22.04.2026

Gesünder essen außer Haus

Mit einem Kick-Off am 18. März ist das Forschungsprojekt „Besser.Essen“ am Ohm-Sustainability Campus in Neumarkt gestartet. In den kommenden drei Jahren entwickelt das interdisziplinäre Projektteam innovative Ansätze, um gesündere und nachhaltigere Essensentscheidungen in der Verpflegun außer Haus gezielt zu fördern.

Im Fokus steht die Verbindung von True-Cost-Accounting mit verhaltensökonomischen Nudges (deutsch: „sanfter Stupser“). Durch mehr Transparenz über Umwelt-, Sozial- und Gesundheitsfolgekosten sowie gezielte Anreize sollen nachhaltige Optionen attraktiver werden. True-Cost-Accounting, auch wahre Kostenrechnung genannt, ist eine Methode, die ökologische und soziale Folgekosten der Produktion in den Produktpreis mit einbezieht.

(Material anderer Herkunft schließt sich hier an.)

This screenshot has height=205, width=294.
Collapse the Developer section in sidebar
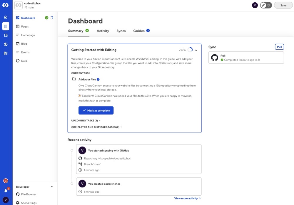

Beim Auftakttreffen kamen Forschende und Praxispartner zusammen, um Ziele, Inhalte und die Zusammenarbeit abzustimmen. Erste Maßnahmen werden nun entwickelt. Diese werden zunächst im Labor und anschließend in der Praxis, also in Kantinen, Mensen oder Onlineshops getestet.

Das Ohm-Projektteam besteht aus Prof. Dr. Tobias Gaugler, Prof. Dr. Alexander Hahn, Prof. Dr. Volker Bilgram und Prof. Jan Niessen sowie Lennart Stein, Carola Hofmann, Benjamin Oebel und Natalie Rubin. Sie arbeiten gemeinsam an praxisnahen, skalierbaren Lösungen für ein nachhaltigeres Ernährungssystem im Einklang mit den 17 globalen Zielen für nachhaltige Entwicklung der Vereinten Nationen (SDGs) und der Planetary Health Diet, einem wissenschaftlich fundierten Speiseplan, mit dem Ziel einer ausgewogenen Ernährung bei gleichzeitigem Schutz der Ressourcen.

Externe Forschungspartner sind das Forum Ökologisch-Soziale Marktwirtschaft e.V. (Berlin) und die Munich Business School GmbH. Das Projekt läuft bis November 2028 und wird vom Bundesministerium für Landwirtschaft, Ernährung und Heimat mit 1,6 Millionen Euro gefördert.